Required action A => In the essay about growing up at a girls' school, which school is Anabelle an alumna of?
Required action B => Using the essay about growing up at a girls' school, mark each statement yes or no, and quote the deciding words: (i) Anabelle is a former student of Cedar Girls' School. (ii) The teachers encouraged students to discuss sexuality. (iii) The writer is now in their thirties.
Required action C => Continue the essay about growing up at a girls' school from its final sentence.

Document text =>
● ● ● ● ● ● ●
At the same time, informed, nuanced discussion of topics like sexuality and relationships—or more accurately, any discussion at all—was non-existent. My secondary school friends and I had no idea where to begin, and our teachers never stepped in to encourage this, such talk being deemed either incompatible with being a demure, modest schoolgirl, or dismissed on the basis that to talk about sex was to condone having it.

Either way, neither was helpful in preparing me for the reality of late adolescence (in Britney Spears’ immortal words, not a girl, not yet a woman): addressing my changing relationship with my body, navigating the politics of dating, or even enjoying meaningful, platonic, mixed-sex friendships. I’m not sure that co-ed schools are necessarily better at preparing their students for these, but the particular combination of growing up only around other girls, coupled with the absence of any meaningful conversation around sexuality, indulges the curious fiction that one can be a woman and never have to contend with the power and vulnerability of your body, or recognise it as both agent and object of desire.

My friend Anabelle*, an alumna of Cedar Girls’ School, concurred.

“I guess we really grew up in a bubble when it came to the male gaze, going to an all girls’ school,” she said. Referencing the recent reports of an explicit video of a schoolgirl with an adult man being circulated online, she said, “The thought of men being turned on by school uniforms didn’t even cross my mind [at the time].”

It had never crossed mine either. Anabelle and I may not have been “totally unprepared to face the world of men”, as the teenaged Liesl sang in The Sound of Music, but nor were we far off. For all that things turned out fine—we became accustomed to men in our own time, and have enjoyed healthy, positive relationships—this also feels like a matter of luck, given how sheltered we were at the outset. For this reason, the language of empowerment so proudly adopted in girls’ schools now rings a little hollow for me, realising it never gave me the vocabulary to articulate so many critical parts of womanhood.

What does a woman's skirt length say about her? Hint: nothing.
But if half the legacy of growing up without boys around was obliviousness and naivete, the other half was a freedom and lack of self-consciousness that I have never encountered again. This is where the listicles do not exaggerate. Without boys around, we were given space to be people, not merely girls.

It is difficult to overstate what a gift this was. Now in my twenties, being a woman often feels exhausting (and I say this from a position of privilege as a straight, able-bodied, middle-class, Chinese ciswoman). You spend obscene amounts of time politely smiling through advice about how you should sit, stand, smile, eat, dress, exercise, wear your hair, decorate your house, treat your in-laws, raise your children, and a million and one other things which are nobody’s business but your own. Everything you do is filtered against somebody else’s ideal of how a woman should be. The rest of your time is spent torn between wanting to scream, and feeling hopelessly inadequate about all the ways you think you will never measure up.
● ● ● ● ● ● ●
Stored items:
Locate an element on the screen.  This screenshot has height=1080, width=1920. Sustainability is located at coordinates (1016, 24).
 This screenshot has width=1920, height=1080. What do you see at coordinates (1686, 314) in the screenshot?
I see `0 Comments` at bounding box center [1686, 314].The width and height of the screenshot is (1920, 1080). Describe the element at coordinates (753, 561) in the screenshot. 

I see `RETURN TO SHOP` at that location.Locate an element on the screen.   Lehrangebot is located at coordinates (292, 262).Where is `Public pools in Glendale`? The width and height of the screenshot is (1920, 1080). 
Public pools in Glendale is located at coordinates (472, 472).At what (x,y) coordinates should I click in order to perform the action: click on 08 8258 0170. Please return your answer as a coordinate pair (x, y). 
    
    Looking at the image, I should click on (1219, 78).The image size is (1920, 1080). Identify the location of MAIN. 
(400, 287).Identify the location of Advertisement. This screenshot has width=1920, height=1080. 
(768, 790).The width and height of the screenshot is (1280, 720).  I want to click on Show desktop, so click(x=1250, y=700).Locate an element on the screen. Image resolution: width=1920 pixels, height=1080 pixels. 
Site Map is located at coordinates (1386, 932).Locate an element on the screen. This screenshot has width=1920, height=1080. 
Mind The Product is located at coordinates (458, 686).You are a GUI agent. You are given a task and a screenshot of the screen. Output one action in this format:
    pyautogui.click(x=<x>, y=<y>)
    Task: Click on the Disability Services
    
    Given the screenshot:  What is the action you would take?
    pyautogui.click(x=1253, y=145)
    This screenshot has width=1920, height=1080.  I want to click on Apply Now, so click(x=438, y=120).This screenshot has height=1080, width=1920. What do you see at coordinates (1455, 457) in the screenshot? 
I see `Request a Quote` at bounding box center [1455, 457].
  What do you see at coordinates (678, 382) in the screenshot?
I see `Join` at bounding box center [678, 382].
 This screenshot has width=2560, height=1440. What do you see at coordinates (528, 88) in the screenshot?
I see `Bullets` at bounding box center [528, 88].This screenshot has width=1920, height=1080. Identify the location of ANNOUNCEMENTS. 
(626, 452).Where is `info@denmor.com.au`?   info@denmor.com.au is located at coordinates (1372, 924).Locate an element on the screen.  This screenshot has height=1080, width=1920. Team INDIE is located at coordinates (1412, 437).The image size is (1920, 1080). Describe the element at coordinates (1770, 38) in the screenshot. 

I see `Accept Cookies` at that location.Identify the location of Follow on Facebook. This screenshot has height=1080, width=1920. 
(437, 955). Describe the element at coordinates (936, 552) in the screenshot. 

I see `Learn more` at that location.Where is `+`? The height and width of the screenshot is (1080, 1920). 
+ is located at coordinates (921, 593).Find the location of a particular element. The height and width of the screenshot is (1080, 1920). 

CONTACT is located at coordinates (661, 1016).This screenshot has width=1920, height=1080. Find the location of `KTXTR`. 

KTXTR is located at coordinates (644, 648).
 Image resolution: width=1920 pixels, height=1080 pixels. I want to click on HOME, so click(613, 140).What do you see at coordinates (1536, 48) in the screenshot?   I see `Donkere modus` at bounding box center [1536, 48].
● ● ● ● ● ● ●
Written reply A => Cedar Girls’ School

Written reply B =>
(i) Yes: "My friend Anabelle*, an alumna of Cedar Girls’ School, concurred."
(ii) No: "our teachers never stepped in to encourage this"
(iii) No: "Now in my twenties"

Written reply C =>
All this makes me incredibly nostalgic for my school days, when my peers and I, for all the grouses I detailed above, still enjoyed a remarkable degree of freedom from gendered expectations regarding our capabilities or conduct.

Without boys around, we saw no reason to conform to what we thought they wanted us to be, to censor our opinions or filter our speech. At the time, it never crossed my mind—nor, I’m sure, any of my peers’—to temper my conduct to appear more ‘feminine’, or dumb myself down to avoid appearing intimidating. Long before we became acquainted with the glass ceiling, or the politics of likeability, we ran for leadership roles because we wanted them, without fear of being called bossy or nasty or too much.

Without boys around, we carried our own books and helped teachers with heavy boxes, stacked up towers of chairs after assembly, took on male roles in drama productions without reluctance or embarrassment. Clara*, a former Raffles Girls’ School student, recalled taking ballroom dance classes in school, where the taller girls would learn the steps typically done by male dance partners.

“Our femininity was reinforced in some instances—we did have one-off lessons on personal grooming and dining etiquette as part of our post-exam activities—but we could always play the male role if the situation demanded it.”

None of us were ever told that girls were less talented at maths and science, or that we ran/threw/sat like a girl (and if we had, we would have failed to see why this was an insult). The resultant diversity of personalities, talents, interests, and experiences around me showed me, from a very young age, that there was no one way of being a girl.

Additionally, and significantly, we were refreshingly uninhibited when it came to talking about our bodies amongst our peers. This is not to say that we were immune from external pressures about how girls’ bodies should look or smell or feel; against these there is no impregnable fortress, not even a girls’ school. But within those walls, without boys around to make us self-conscious, very little was off-limits.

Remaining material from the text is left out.